“It is hard to be afraid when you understand!”

(quote from Omar Mouallem)

by Suzanne Gross, North Edmonton Ministry Interim Worker


Part of the work of “Expanding our Circle,” as our new Voices Together hymnal invites us to do, involves getting to know people who have different abilities, cultural ways, histories and stories that shaped them, and different faiths, to name a few. It involves welcoming all as brothers and sisters in our human family.  In a recent webinar I attended, author Omar Mouallem shared from his recently published book Praying to the West, How Muslims Shaped the Americas. I asked Omar what advice he would have for an interfaith worker like myself.  He offered that good interfaith work considers each group’s histories as part of the bridge-building.  As well, he encouraged me to explore smaller groups who have particular histories, not just the mainline groups that have greater power to represent others. 

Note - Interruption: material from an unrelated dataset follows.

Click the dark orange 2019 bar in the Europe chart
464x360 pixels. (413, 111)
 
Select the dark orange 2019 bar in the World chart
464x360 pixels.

Omar summed up his advice with this:  “It is hard to be afraid when you understand!” Interfaith work is about bridging to create opportunity for understanding.  The nudge I heard from Omar is that deep understanding comes from knowing about faith practices and beliefs, but, perhaps even more importantly, understanding the stories and histories that have shaped each individual and each group.  These histories include long ago, current geopolitical histories, but also the local history of the group in more recent times.  Our tendency is to take shortcuts and reduce people’s stories by taking our cues from leaders empowered to represent others, and a media that often distorts the balance that our stories as individuals and as small groups offer.

Omar’s comment works with the emotion of fear and offers an antidote which is understanding.  What is the opposite of “afraid”? And what is the opposite of “understand”?  I propose that in the context of interfaith work, the opposite of “afraid” is “familiar” and “predictable.”  When something is unfamiliar and unpredictable, the unknown can give us a sense of fear.  When things are familiar and predictable, we settle into acceptance as part of our normal.  Of course, this takes time and practice. 

The opposite of “understand” might be captured as the “oppression of misinformation.”  Mis-information encompasses all of the stories that are either only partly true or outright false representations of me, of my people, of my history, of my reality and of my faith.  When we “understand,” then, we have done the work of listening to stories, which leads to that which we most need in relationship – for those stories to be believed as true.  When we accept misinformation as truth, we become part of an oppressive machine that perpetuates stories that allow harm to flourish. 

Part of my job is to work with our Mennonite Church Alberta community to create opportunities for relationships to develop safely in unfamiliar and unpredictable contexts. This is so that we – as a community -- can begin to feel that there is familiarity and predictability in our interactions with people of different faiths.  I do this by reaching out, showing up and hanging out with Muslims of all types, and sharing my stories with you.  As we absorb these stories, as a conference of Mennonites, we can push back against the oppression of misinformation and create spaces for trusting and allied relationships to flourish – in the spirit of Jesus, our great example and saviour.